One of the most exciting things I've learned over the last several years is the way all of Scripture points to Jesus. For most of my life, I had this understanding that New Testament = Jesus, and Old Testament = morality stories about various characters, plus a handful of amazing prophecies pointing to Jesus (like Isaiah 9, for example).
But in reality, the entire Bible is about Jesus--from Genesis to Revelation, the writers are looking forward to His coming, describing His work here on earth, pointing back to His life and death, or anticipating His final return. Jesus Himself told the Jews that the Scriptures (what we call the Old Testament) "bear witness about me" (John 5:39). And after He died and rose again, as He walked with His disciples on the road to Emmaus, "beginning with Moses and all the Prophets, he interpreted to them in all the Scriptures the things concerning himself" (Luke 24:27).

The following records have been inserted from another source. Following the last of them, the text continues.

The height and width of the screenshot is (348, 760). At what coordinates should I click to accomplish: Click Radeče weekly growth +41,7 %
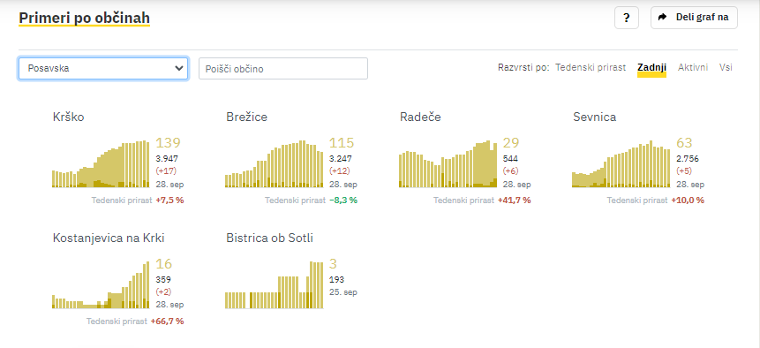[x=514, y=200]
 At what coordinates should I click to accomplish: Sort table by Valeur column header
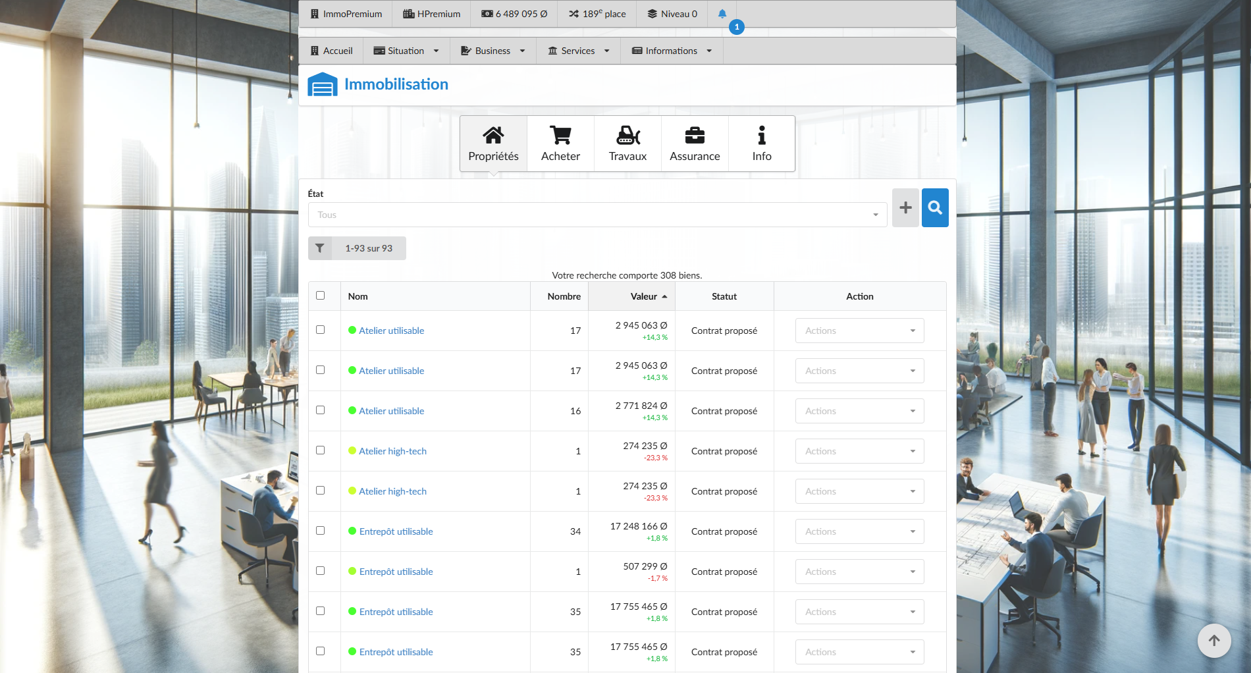pyautogui.click(x=644, y=296)
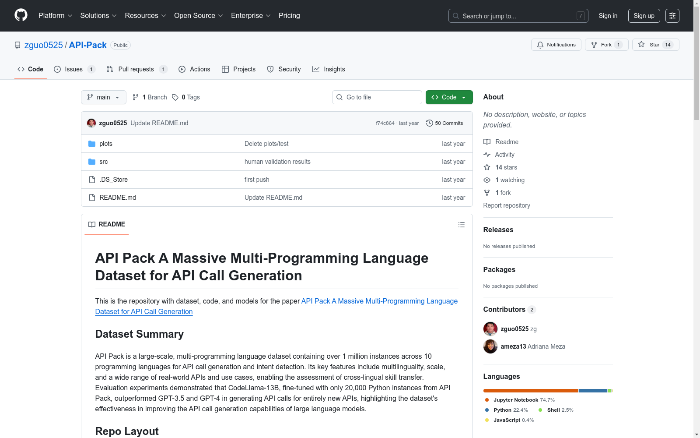Click the tags icon showing 0 Tags
700x438 pixels.
pos(175,97)
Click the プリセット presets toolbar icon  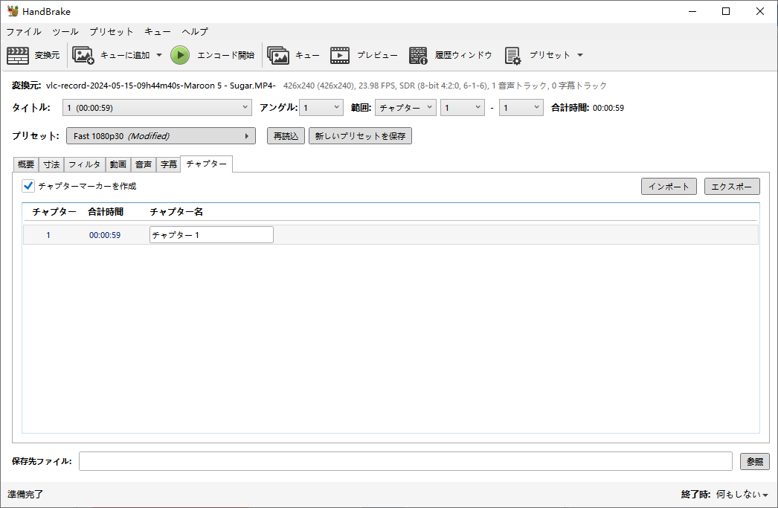(x=512, y=55)
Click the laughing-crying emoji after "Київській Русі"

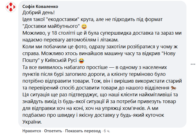[81, 61]
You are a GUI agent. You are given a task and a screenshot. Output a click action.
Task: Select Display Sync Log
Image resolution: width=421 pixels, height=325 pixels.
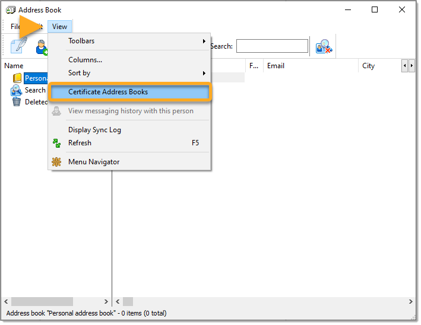point(94,130)
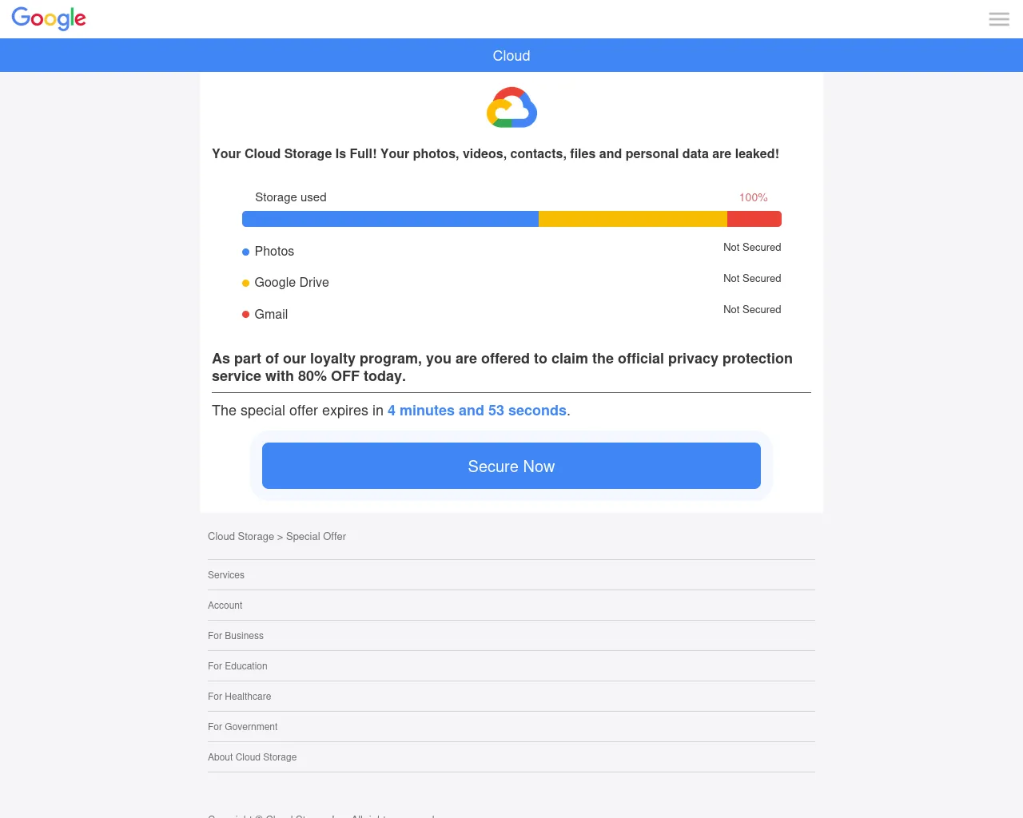Screen dimensions: 1023x818
Task: Open the For Healthcare link
Action: click(x=240, y=697)
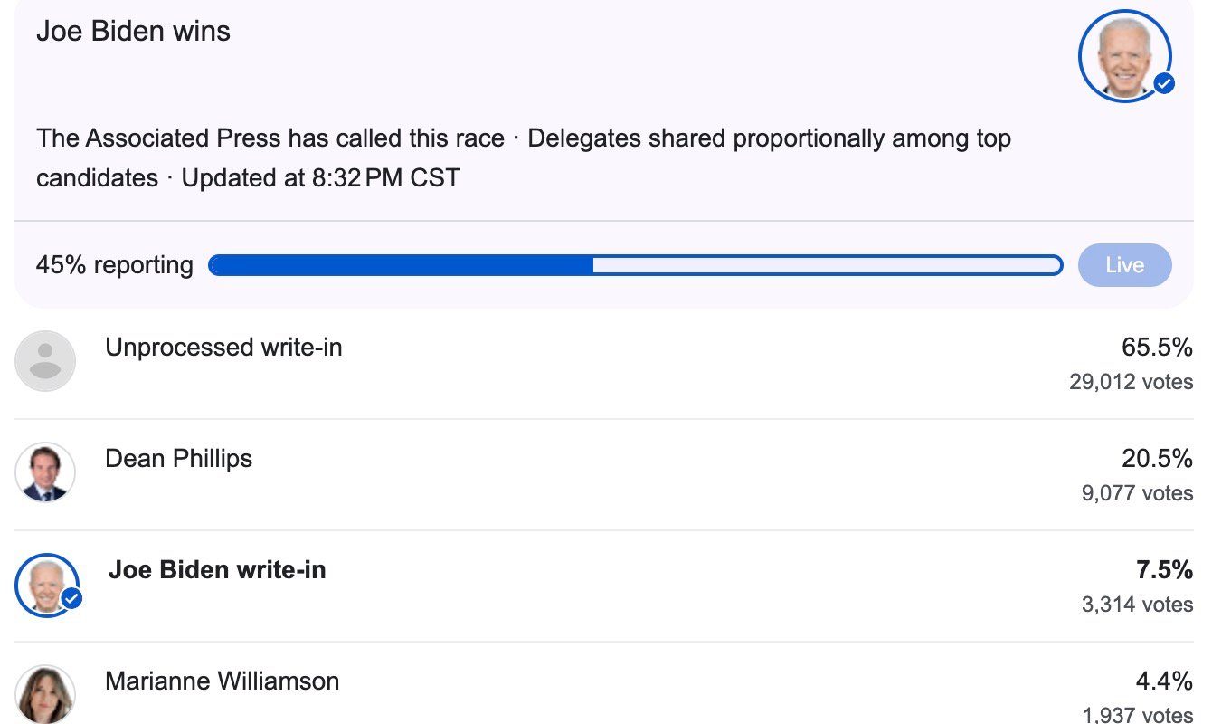The image size is (1212, 724).
Task: Click the photo beside Marianne Williamson
Action: tap(45, 695)
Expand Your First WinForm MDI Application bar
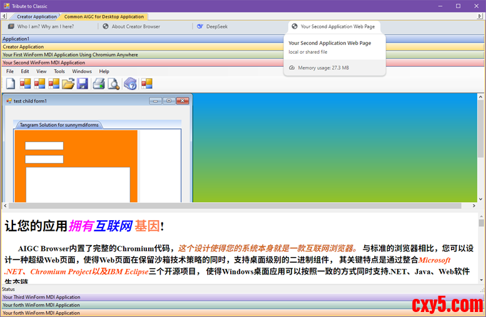The height and width of the screenshot is (317, 486). (70, 55)
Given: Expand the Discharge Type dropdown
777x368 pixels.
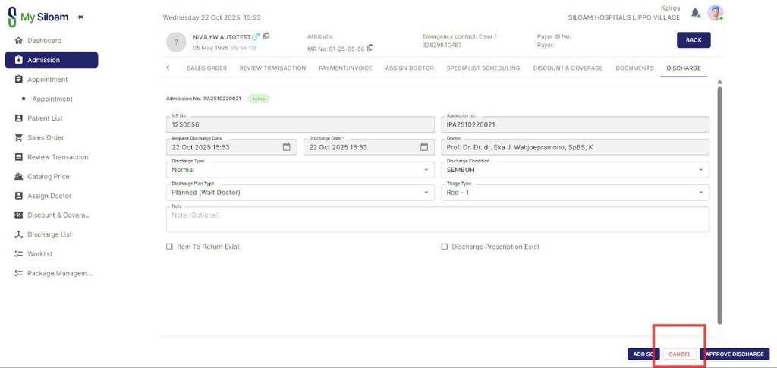Looking at the screenshot, I should tap(426, 170).
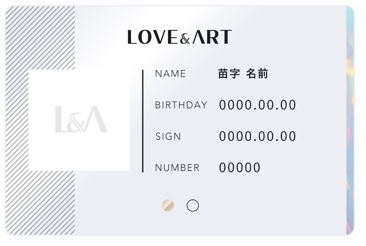Click the L&A monogram photo placeholder
The image size is (366, 246).
pyautogui.click(x=79, y=120)
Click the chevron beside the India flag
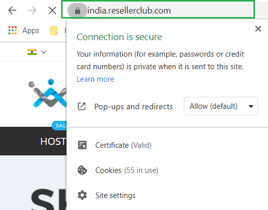 pos(44,52)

When I began to read Scripture through this lens, I was amazed at how clearly and beautifully I could see Jesus in familiar Old Testament stories. So one of my goals for this month is to give you a taste of reading the Bible in search of Jesus, and inspire you to dig in and look for Him yourself!
If you attended Sunday school as a child, you're probably familiar with the story of Shadrach, Meshach, and Abednego in Daniel 3. These three friends, exiled from Jerusalem and taken into the king's court in Babylon, were determined to worship God alone, regardless of the wicked culture around them. When King Nebuchadnezzar set up a golden image and commanded that everyone bow to it, these three simply ignored him. Furious, the king demanded that they worship the image or be thrown into a fiery furnace. Still they refused:
"O Nebuchadnezzar, we have no need to answer you in this matter. If this be so, our God whom we serve is able to deliver us from the burning fiery furnace, and he will deliver us out of your hand, O king. But if not, be it known to you, O king, that we will not serve your gods or worship the golden image that you have set up” (v. 16-18).
At this point the king went ballistic. After ordering the furnace overheated to the point that just standing near it killed his own servants, he had Shadrach, Meschach and Abednego (can we just go all VeggieTales at this point and call them Rack, Shack and Benny?) thrown into the flames. But to his amazement, they were unharmed. They emerged without even smelling like smoke, and Nebuchadnezzar (to his credit) acknowledged the supremacy of their God above all others.
Typically our take-away from a story like this is along the lines of, "Be like Rack, Shack and Benny! Don't bow down to false gods--remain faithful to God and trust that He can save you from wicked men!"
This is true. It's good advice. But casting these guys as the heroes of the story falls far short of recognizing the glory of the true Hero of this and every story.
Some say that the "fourth figure" seen walking in the flames with the three friends (v. 25) may have been a pre-incarnational Christ; we don't really know. But ultimately Jesus did not just go into the fire *with* His people. He endured the flames *instead of* His people. Consider:
Shadrach, Meschach and Abednego were thrown into a fiery furnace after wicked men conspired against them. They chose to remain faithful to God, not knowing whether He would deliver them. As it turned out, they escaped unharmed.
...Jesus, on the other hand? He, too, was sentenced to execution after wicked men conspired against Him. Unlike the men in Daniel 3, Jesus had the power to save Himself, yet willingly submitted to the torture. He chose to remain faithful to God even knowing that God would NOT deliver Him. And He suffered the fullness of God's wrath, harmed beyond what any human has ever known.
Shadrach, Meschach and Abednego were delivered as they trusted in God.
...Jesus, on the other hand? He was the only man ever whose trust in God was perfect, without wavering, never doubting--yet God did *not* deliver Him--because by His suffering, He could deliver forever those whose trust is weak and faltering.
I don't know about you, but that inspires my trust...and my awe, and my praise...so much more. King Nebuchadnezzar asks the question, "Who is the god who will deliver you out of my hands?" (v.15) The answer is glorious: The God who will put His own Son, His very self, into your hands in my place. "He delivered us from such a deadly peril, and he will deliver us. On him we have set our hope that he will deliver us again" (2 Corinthians 1:10).